I still remember the Food Sanitation class I took in college. I conducted a bacterial growth experiment where I compared how much bacteria grew in plain meat versus marinated meat. Really, this is what we did! What we learned was about how the introduction of acid (the marinade) can keep those nasty bacteria from making your tummy ache. So, marinate your meat; not only will it taste good, but it will be safer!

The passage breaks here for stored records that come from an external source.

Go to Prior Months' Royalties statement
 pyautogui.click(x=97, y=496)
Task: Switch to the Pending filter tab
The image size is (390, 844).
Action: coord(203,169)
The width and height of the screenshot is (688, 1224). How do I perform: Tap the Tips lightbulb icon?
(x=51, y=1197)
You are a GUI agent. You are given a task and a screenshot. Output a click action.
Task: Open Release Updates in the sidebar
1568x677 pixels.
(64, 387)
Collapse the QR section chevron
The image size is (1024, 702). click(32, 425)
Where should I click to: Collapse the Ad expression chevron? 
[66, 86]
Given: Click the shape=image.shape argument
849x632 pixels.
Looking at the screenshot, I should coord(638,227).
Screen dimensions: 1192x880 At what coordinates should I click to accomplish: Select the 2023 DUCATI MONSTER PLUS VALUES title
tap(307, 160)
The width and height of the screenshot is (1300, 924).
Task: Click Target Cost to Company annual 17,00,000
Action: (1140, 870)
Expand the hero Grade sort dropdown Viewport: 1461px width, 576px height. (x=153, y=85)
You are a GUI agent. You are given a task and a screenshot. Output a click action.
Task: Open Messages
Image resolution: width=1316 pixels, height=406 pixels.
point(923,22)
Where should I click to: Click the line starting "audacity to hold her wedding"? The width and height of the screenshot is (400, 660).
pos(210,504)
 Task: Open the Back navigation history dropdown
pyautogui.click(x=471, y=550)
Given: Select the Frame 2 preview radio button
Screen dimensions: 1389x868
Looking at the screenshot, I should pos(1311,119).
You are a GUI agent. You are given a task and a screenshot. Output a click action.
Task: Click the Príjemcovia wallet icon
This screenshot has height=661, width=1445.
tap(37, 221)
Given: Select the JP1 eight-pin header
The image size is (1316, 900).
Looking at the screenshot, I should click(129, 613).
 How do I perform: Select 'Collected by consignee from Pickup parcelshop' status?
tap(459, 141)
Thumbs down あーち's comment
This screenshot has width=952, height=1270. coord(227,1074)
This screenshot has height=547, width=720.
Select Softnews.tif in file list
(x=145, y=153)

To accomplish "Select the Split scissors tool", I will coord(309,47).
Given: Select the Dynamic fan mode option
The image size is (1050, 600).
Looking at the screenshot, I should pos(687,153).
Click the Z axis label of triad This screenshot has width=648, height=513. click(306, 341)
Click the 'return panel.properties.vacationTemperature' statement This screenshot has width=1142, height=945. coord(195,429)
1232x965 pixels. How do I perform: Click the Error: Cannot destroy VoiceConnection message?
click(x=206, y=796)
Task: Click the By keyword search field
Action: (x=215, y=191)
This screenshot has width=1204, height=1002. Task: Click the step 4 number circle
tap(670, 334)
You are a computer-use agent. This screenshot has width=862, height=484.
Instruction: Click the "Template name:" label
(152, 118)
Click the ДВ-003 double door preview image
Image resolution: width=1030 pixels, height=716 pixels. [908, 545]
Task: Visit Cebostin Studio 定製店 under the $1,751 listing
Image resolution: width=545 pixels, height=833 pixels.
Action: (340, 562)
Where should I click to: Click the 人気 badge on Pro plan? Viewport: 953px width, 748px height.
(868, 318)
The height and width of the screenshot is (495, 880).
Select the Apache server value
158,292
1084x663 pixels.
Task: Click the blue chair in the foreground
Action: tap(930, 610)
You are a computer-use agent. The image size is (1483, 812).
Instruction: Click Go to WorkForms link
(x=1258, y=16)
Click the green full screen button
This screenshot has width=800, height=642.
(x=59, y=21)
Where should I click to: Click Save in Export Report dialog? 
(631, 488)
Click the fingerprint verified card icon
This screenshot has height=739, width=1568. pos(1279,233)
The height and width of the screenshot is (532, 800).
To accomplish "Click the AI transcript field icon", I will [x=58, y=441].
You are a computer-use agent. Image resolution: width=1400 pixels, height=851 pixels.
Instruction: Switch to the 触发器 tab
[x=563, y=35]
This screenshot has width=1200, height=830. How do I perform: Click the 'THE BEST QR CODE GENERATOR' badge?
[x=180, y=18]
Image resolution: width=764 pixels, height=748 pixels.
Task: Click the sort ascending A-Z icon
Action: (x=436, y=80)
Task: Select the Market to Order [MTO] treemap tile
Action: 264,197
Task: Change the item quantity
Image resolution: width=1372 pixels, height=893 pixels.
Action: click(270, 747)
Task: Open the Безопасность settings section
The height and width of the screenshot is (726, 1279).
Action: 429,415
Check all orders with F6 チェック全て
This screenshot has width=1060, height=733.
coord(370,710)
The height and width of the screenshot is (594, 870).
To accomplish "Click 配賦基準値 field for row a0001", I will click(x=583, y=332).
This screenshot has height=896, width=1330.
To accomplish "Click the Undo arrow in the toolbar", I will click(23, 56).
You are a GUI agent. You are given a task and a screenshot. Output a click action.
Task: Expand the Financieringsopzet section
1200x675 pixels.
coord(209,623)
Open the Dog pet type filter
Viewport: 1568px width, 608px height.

Asian: ¾ cup gluten-free soy sauce (or try coconut aminos for soy-free or Paleo), 1 teaspoon sesame oil, 1-2 minced garlic cloves, 1 teaspoon minced ginger, and 1 teaspoon honey or sugar
All American: ½ cup water, ½ cup ketchup, 2 tablespoons yellow mustard, 1 tablespoon gluten-free soy sauce, 1 tablespoon brown sugar and 1 tablespoon Worcestershire sauce
• Chimichurri: 2 cups chopped parsley, 1 cup olive oil, 3 minced garlic cloves, 1 medium minced shallot or onion, 1 teaspoon oregano, 1 teaspoon salt, ¼ teaspoon pepper
• Greek: 1 cup olive oil, ¼ cup lemon juice or red wine vinegar, 2 minced garlic cloves, 1 teaspoon oregano, 1 teaspoon salt, ¼ teaspoon pepper
• Balsamic: use your favorite bottled balsamic or make your own using a ratio of 3 parts oil to 1 part balsamic and adding 1 teaspoon sugar, 1 teaspoon salt, ¼ teaspoon pepper
- Any marinade that contains acid, alcohol or salt should not be used for very long, because it will chemically “cook” or denature the food in it. Marinate food in these marinades for less than 4 hours. Marinades that contain citrus juices, especially lemon or lime juice, should be used for only two hours or less. Marinades that contain no salt, acid or alcohol can be marinated overnight or, in some cases, longer.
- Although marinades thwart bacterial growth and help extend food’s life, remember that the food in them is still raw and must be treated as such.
- Do not reuse a marinade or use the marinade as a sauce. Make extra and reserve it before adding to the meat.